Thursday, June 14, 2007

I woke up this morning to the sound of footsteps on our hardwood floors. The floors were put in back in the 60s so they're plenty creaky, but the weird part was that I knew K had left for the store only a little earlier. There was no way she could be back in time. As I gained a little more consciousness I realized that the sound was coming from the underside of the boards. Unfortunately, I knew exactly what was causing this. My dog, Bubba, had broken through the crawlspace hatch and was running around underneath the house. He'd done this before, but I'd thought I solved the problem, but he found a way through it.
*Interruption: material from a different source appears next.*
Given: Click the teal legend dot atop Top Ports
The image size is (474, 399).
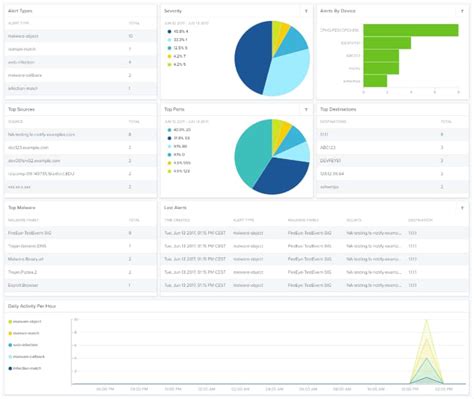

To follow a slight tangent, Bubba is a stray. He was abandoned near the home of a friend of my dad's, who came through looking to pawn the puppy off on someone else. My parents had their ancient collie/chow mix, a purepred but neurotic Great Pyrenees, and five of the Great Pyrenees's half Great Pyrenees, half American foxhound puppies. Obviously they weren't looking for any puppies. Sadly, since then the old dog has died, all of the puppies have either been given away or gotten lost, and the mother dog was almost killed by the vet by a botched spaying. Anyway, we ended up with Bubba, who earned his name through his thoroughly redneck apprearances. We know he's part chow. His tongue is half purple and half pink (in a rorschact pattern). We think he's part lab because he has fully webbed toes and loves the water. He retrieves pretty well too. He also probably has some rottweiler because of the shape of his head and some of his markings, and I think there's some sort of scent hound in there as well because of the way he's always got his nose to the ground. He's also got a peculiar stiff-legged mid-speed gait that I've seen before on certain breeds, but I can't recall which ones. So Bubba is very aptly named, I think.
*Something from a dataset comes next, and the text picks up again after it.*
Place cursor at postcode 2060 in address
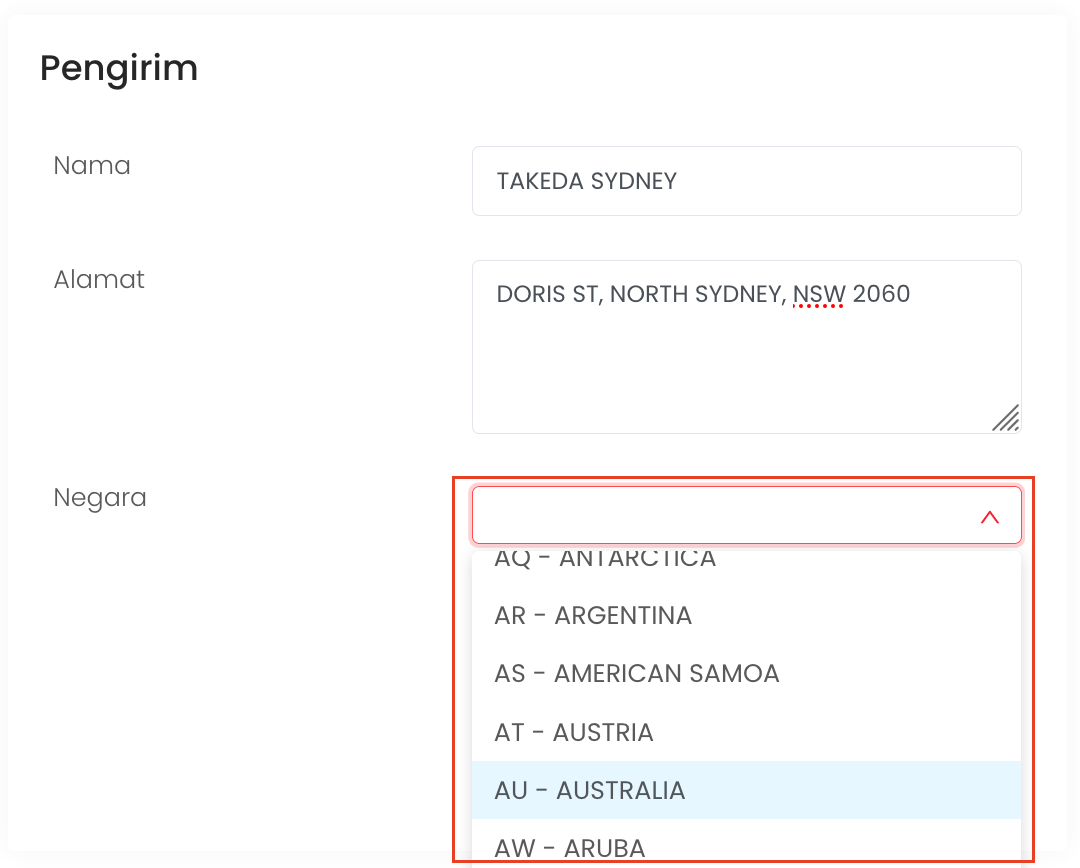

We've already had to take measures to keep him from climbing the fence (I'm not kidding, he climbs out) and the last thing I want is for us to get a burst pipe or a power outage because of his underhouse explorations. Right now I've just stacked cinderblocks in front of the hatch, but I'm going to be figuring out a more permanent solution soon.
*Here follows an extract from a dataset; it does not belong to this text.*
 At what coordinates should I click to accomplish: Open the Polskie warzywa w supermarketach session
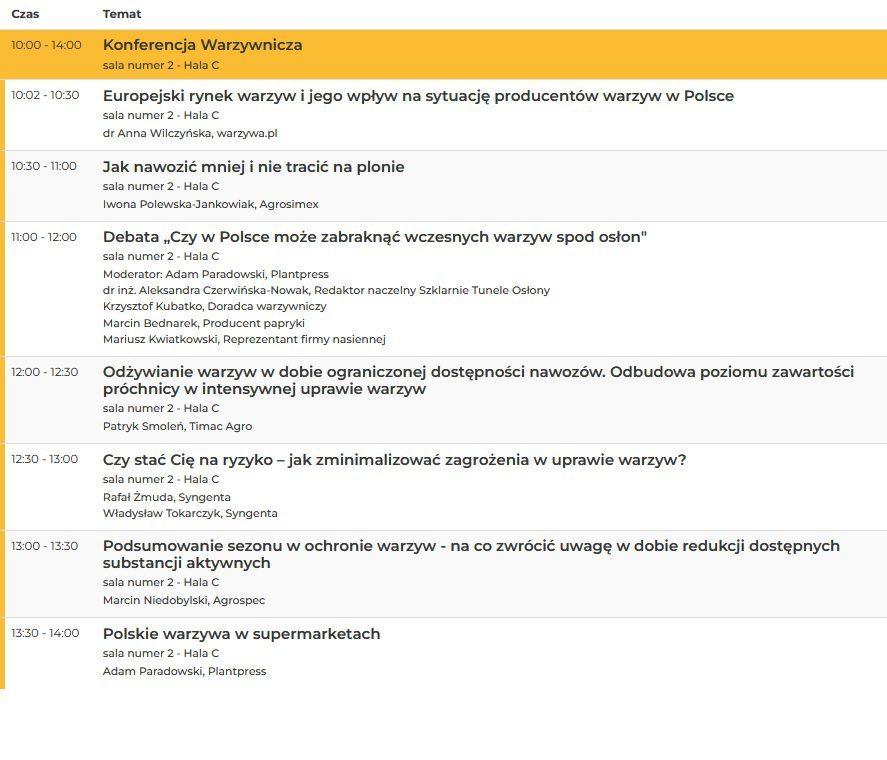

On an non-canine note, it's finally started raining again here. Before last week we'd not had measurable rain in 2 months. The grass was nonexistant, so I haven't used the lawnmower yet this year. I was having to water the garden three times a week for at least four hours a shot and still it was kind of struggling. We left for Cleveland and a tropical depression blows through (we're far enough inland that hurricanes don't much damage, but close enough to the coast that they make up a goodly chunk of our annual precipitation totals). It dumped nearly six inches of rain in one day and we've had a couple of unrelated showers since then. My yard already needs mowing (all 5 acres of it) and the garden really took off with the exception of the tomatoes that have the blight and probably won't make it. I'd been a bit upset about the lack of rain (Bubba could walk across our pond and watering the pecan trees we had planted sucked), but there are several side effects from getting enough rain that I'd forgotten . I hate mowing. I hadn't had a bugbite yet this year and my garden was nearly pest free. Since the rains, my legs and arms are being eaten alive by mosquitoes every time I got out. And these aren't just the normal mosqitoes for the area (which are already large by mosquito standards), but these giant black and white striped ones that blew over from Central America or the Carribean during a hurricane a couple of years ago. They're big enough to make crunching noises when you slap them and you can see them coming from several yards away. These guys are freaking evil.

I'm going to the store in a few minutes and picking up a vat of dill pickles. Consuming vinegar actually discourages the buggers from attacking you and I can't stand bug spray.